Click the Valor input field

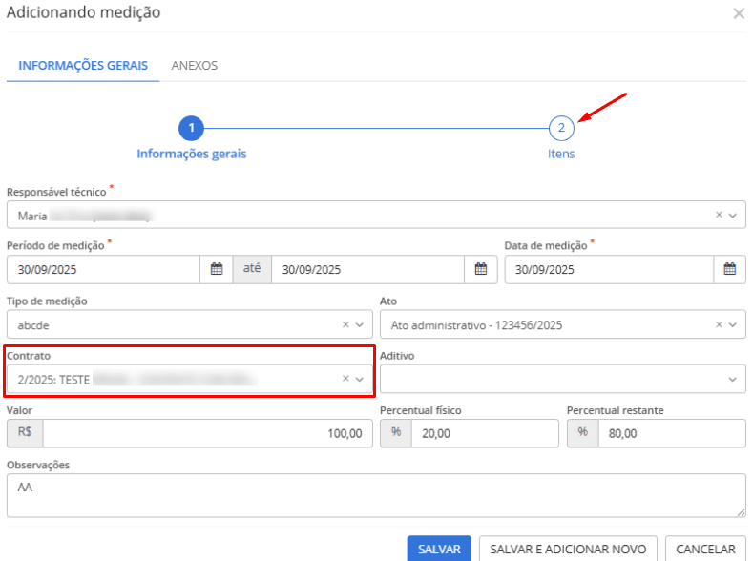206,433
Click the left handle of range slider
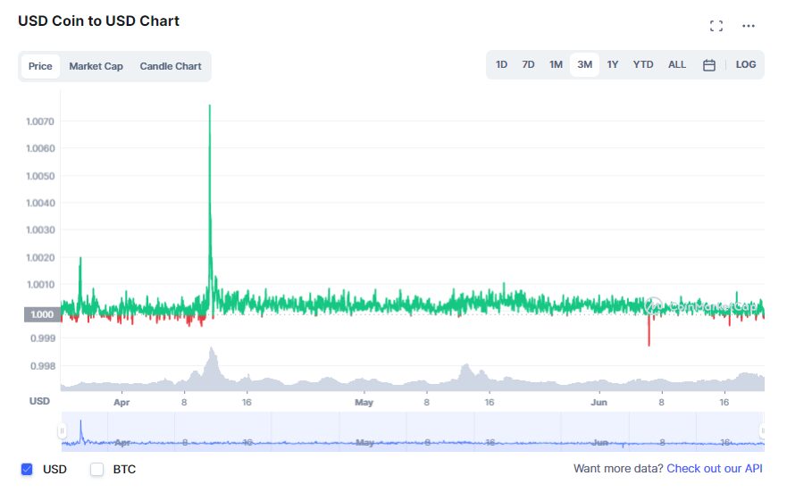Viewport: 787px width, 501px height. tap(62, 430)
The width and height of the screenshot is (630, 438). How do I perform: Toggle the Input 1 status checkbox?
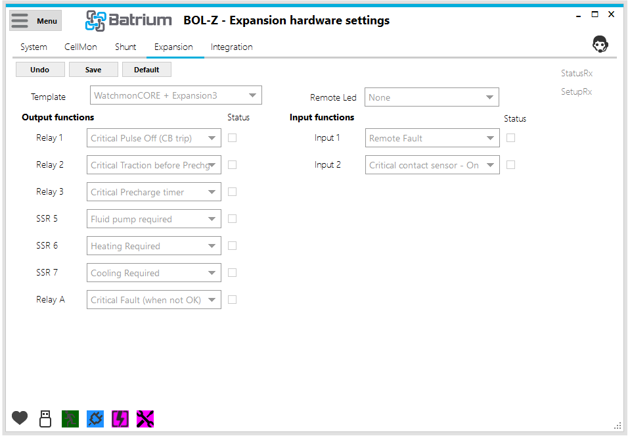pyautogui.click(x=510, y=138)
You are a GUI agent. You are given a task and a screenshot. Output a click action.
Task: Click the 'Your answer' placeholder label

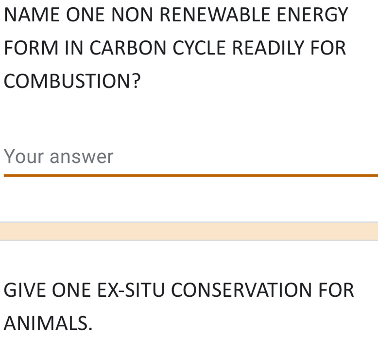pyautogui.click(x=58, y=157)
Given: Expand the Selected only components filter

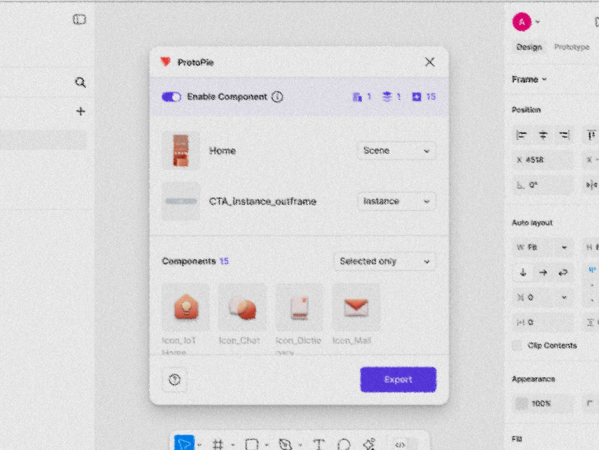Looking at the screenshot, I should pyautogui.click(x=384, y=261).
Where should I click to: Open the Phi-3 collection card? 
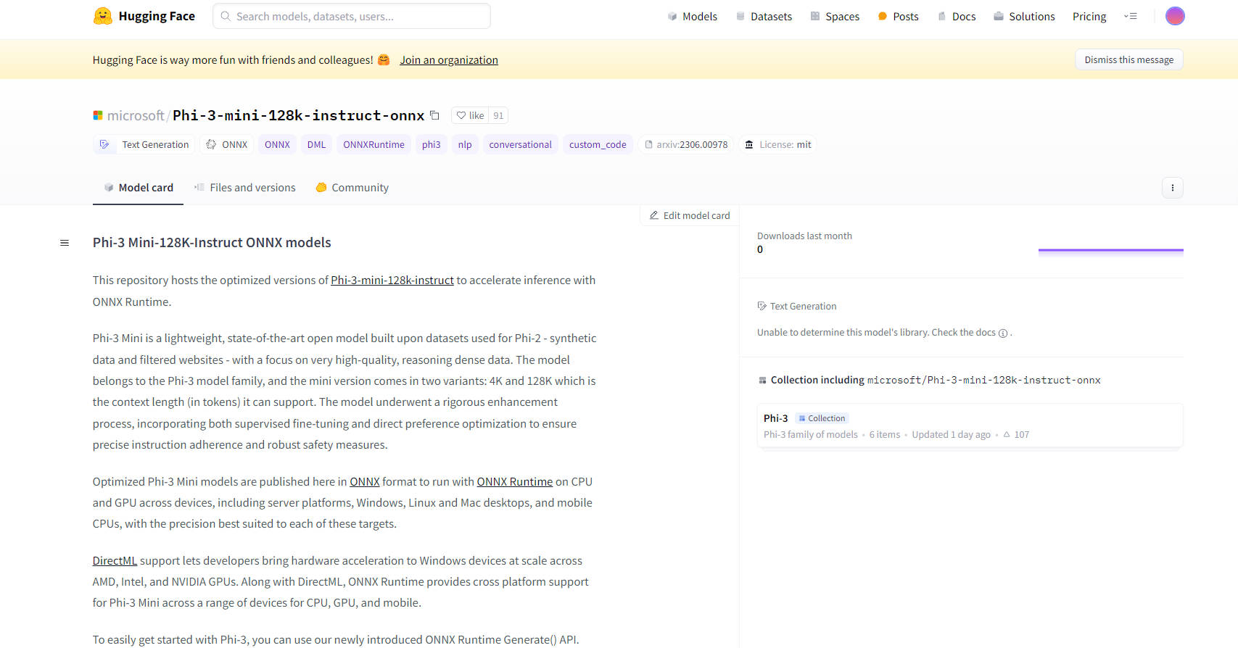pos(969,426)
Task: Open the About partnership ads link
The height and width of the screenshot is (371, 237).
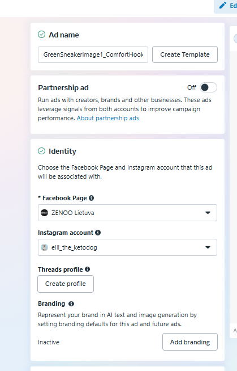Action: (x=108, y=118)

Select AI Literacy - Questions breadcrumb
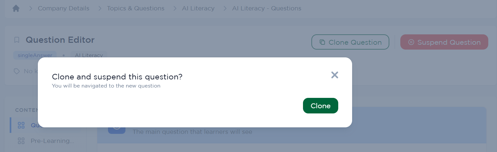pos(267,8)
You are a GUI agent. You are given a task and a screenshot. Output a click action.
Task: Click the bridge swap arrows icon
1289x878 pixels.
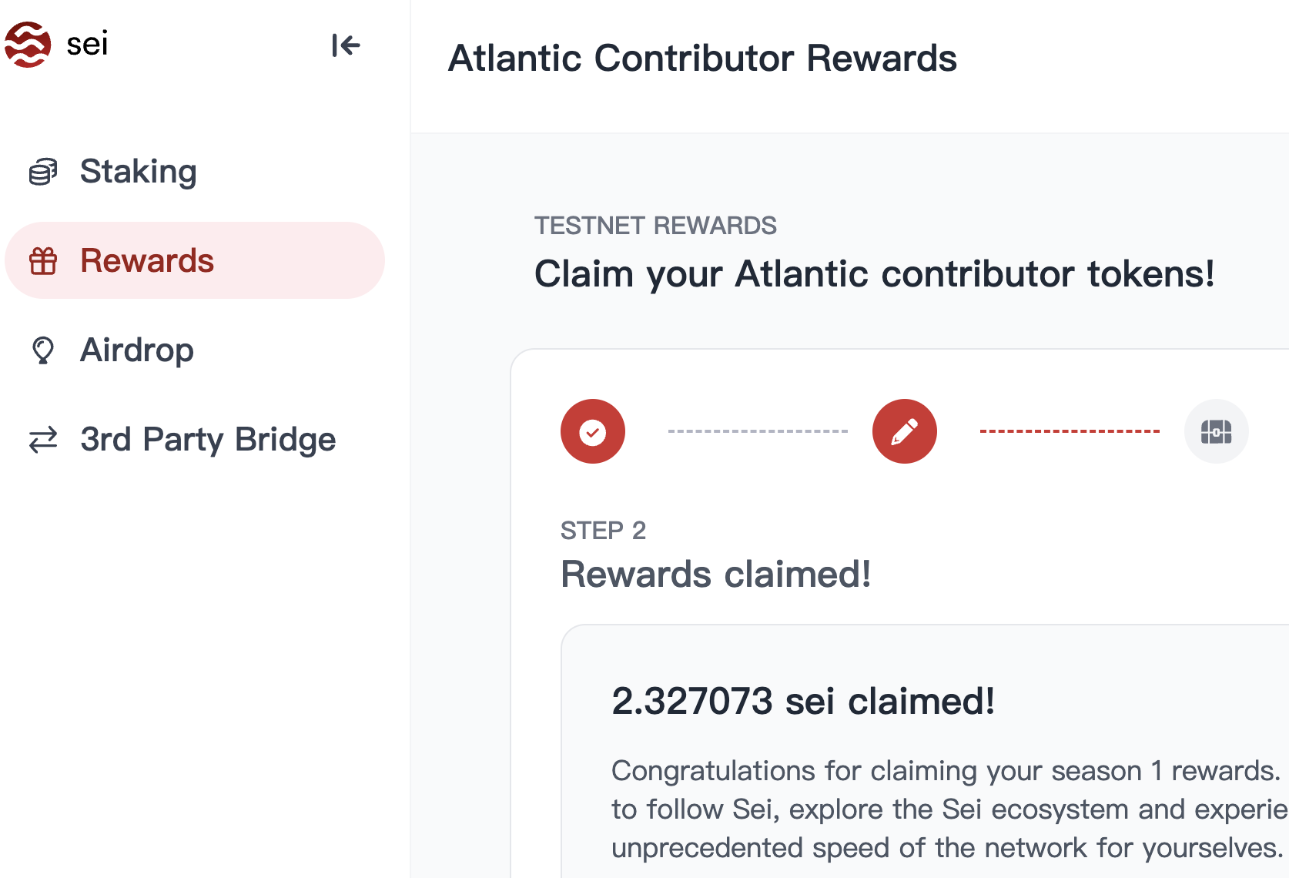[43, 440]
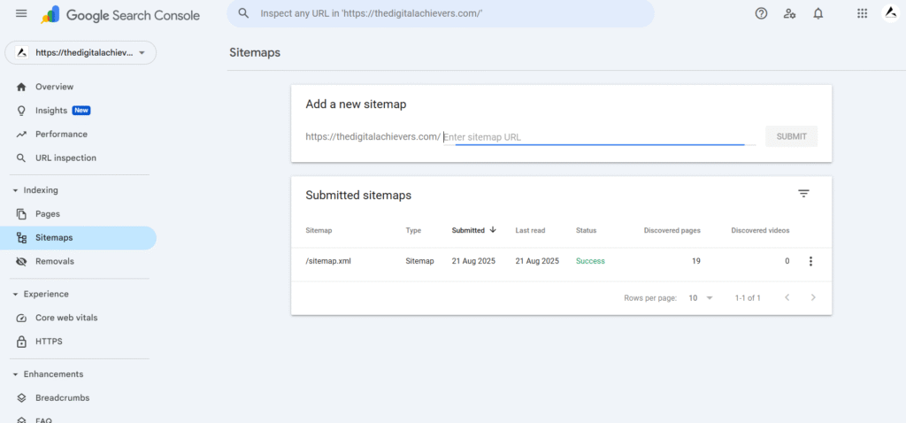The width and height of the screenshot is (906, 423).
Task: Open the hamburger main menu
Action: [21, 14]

## TASK REQUIREMENTS
Copy out every one of the lines above word for word, but leave out the pictures.

## FULL SOLUTION
Click the Valor input field

206,433
Click the left handle of range slider
Viewport: 787px width, 501px height. tap(62, 430)
The width and height of the screenshot is (630, 438). How do I perform: Toggle the Input 1 status checkbox?
pyautogui.click(x=510, y=138)
You are a GUI agent. You are given a task and a screenshot. Output a click action.
Task: Click the 'Your answer' placeholder label

pyautogui.click(x=58, y=157)
Given: Expand the Selected only components filter

Looking at the screenshot, I should pyautogui.click(x=384, y=261).
Where should I click to: Open the Phi-3 collection card? 
pos(969,426)
Task: Open the About partnership ads link
The height and width of the screenshot is (371, 237).
Action: (x=108, y=118)

Select AI Literacy - Questions breadcrumb
pos(267,8)
You are a GUI agent. You are given a task and a screenshot. Output a click action.
Task: Click the bridge swap arrows icon
1289x878 pixels.
[43, 440]
The width and height of the screenshot is (906, 423).
Task: Open the hamburger main menu
Action: [21, 14]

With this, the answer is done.